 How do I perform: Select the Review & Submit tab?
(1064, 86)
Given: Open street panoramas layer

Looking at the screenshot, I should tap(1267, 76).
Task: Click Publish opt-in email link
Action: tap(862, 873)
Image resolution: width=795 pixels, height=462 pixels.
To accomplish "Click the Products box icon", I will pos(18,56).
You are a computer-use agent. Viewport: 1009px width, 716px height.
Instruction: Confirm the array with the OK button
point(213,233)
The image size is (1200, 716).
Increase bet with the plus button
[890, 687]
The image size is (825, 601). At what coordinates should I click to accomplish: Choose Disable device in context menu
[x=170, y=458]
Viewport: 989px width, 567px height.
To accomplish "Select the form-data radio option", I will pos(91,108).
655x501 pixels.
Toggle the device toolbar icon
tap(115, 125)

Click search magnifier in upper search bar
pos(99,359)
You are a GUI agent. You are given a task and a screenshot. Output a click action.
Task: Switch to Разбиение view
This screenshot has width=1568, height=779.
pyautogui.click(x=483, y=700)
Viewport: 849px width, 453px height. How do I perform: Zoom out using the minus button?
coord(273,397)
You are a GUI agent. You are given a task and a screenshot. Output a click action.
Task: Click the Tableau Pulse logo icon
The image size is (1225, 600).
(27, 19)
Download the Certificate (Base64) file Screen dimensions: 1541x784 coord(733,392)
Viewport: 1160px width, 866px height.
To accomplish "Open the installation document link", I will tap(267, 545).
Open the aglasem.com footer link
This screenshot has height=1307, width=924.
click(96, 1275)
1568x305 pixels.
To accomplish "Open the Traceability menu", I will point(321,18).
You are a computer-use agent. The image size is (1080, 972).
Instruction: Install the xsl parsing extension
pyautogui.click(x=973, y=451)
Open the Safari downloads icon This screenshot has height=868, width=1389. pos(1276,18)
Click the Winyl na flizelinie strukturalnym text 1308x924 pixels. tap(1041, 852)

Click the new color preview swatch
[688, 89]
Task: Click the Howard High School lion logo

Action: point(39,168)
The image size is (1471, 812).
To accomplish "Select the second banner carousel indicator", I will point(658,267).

_Instructions for the task_
Collect each line of the entries that has the word "agent", copying it in full.

_Solved problem_
You are a computer-use agent. Viewport: 1009px width, 716px height.
You are a GUI agent. You are given a task and a screenshot. Output a click action.
You are a GUI agent. You are given a task and a screenshot. Output a click action.
You are a computer-use agent. The image size is (1080, 972).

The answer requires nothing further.